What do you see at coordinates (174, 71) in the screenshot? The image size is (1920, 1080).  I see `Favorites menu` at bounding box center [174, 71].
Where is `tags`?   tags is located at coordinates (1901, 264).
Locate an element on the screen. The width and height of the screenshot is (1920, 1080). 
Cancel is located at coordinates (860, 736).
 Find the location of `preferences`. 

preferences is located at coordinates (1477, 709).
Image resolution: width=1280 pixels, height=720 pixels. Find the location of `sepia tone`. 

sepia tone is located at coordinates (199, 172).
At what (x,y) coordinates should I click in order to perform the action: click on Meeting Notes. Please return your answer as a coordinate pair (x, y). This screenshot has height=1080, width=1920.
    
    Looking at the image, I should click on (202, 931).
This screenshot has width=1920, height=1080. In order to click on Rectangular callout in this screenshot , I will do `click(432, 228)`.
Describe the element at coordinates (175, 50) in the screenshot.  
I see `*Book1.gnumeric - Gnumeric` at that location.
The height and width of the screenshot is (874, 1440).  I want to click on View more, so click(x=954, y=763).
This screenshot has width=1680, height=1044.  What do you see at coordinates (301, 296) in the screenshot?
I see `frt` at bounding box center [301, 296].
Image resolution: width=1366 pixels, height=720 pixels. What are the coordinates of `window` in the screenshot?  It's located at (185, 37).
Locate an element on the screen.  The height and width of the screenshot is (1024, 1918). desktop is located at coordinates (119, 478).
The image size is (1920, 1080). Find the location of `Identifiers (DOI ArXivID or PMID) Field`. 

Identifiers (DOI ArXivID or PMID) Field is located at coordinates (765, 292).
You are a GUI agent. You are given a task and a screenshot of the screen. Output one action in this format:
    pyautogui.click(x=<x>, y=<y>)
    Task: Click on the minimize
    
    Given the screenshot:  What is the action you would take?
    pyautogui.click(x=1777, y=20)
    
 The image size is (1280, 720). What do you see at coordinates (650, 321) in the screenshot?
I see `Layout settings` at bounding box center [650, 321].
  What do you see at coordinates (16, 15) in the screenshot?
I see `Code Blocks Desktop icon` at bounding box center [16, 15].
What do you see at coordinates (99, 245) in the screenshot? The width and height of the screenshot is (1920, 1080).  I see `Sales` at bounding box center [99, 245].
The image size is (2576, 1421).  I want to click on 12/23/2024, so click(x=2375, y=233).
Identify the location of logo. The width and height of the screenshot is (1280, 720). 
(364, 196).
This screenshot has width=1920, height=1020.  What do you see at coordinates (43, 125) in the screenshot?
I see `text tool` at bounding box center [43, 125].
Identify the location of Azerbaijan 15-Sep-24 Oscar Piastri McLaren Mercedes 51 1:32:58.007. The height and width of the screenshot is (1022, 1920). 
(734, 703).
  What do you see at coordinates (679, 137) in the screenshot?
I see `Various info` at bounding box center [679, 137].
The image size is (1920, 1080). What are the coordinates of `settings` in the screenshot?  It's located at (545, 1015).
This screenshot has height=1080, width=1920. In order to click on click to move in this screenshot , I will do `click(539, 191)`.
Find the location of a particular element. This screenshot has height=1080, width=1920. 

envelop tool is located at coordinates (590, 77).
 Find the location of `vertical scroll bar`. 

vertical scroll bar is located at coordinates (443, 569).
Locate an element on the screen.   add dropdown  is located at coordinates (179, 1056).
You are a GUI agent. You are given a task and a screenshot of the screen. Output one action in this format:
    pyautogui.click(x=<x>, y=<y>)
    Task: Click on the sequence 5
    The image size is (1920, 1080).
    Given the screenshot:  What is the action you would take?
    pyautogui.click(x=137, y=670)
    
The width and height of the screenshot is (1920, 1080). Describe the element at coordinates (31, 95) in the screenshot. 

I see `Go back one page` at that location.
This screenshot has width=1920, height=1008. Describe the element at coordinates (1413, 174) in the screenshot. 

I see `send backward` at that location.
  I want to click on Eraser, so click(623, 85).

....

List every line of the items above that contains the word "located".

Answer to this task:
Where is `tags`?   tags is located at coordinates (1901, 264).
Cancel is located at coordinates (860, 736).
preferences is located at coordinates (1477, 709).
sepia tone is located at coordinates (199, 172).
Image resolution: width=1366 pixels, height=720 pixels. What are the coordinates of `window` in the screenshot?  It's located at (185, 37).
Locate an element on the screen.  The height and width of the screenshot is (1024, 1918). desktop is located at coordinates (119, 478).
Identifiers (DOI ArXivID or PMID) Field is located at coordinates (765, 292).
The image size is (1920, 1080). What are the coordinates of `settings` in the screenshot?  It's located at (545, 1015).
envelop tool is located at coordinates (590, 77).
vertical scroll bar is located at coordinates (443, 569).
Locate an element on the screen.   add dropdown  is located at coordinates (179, 1056).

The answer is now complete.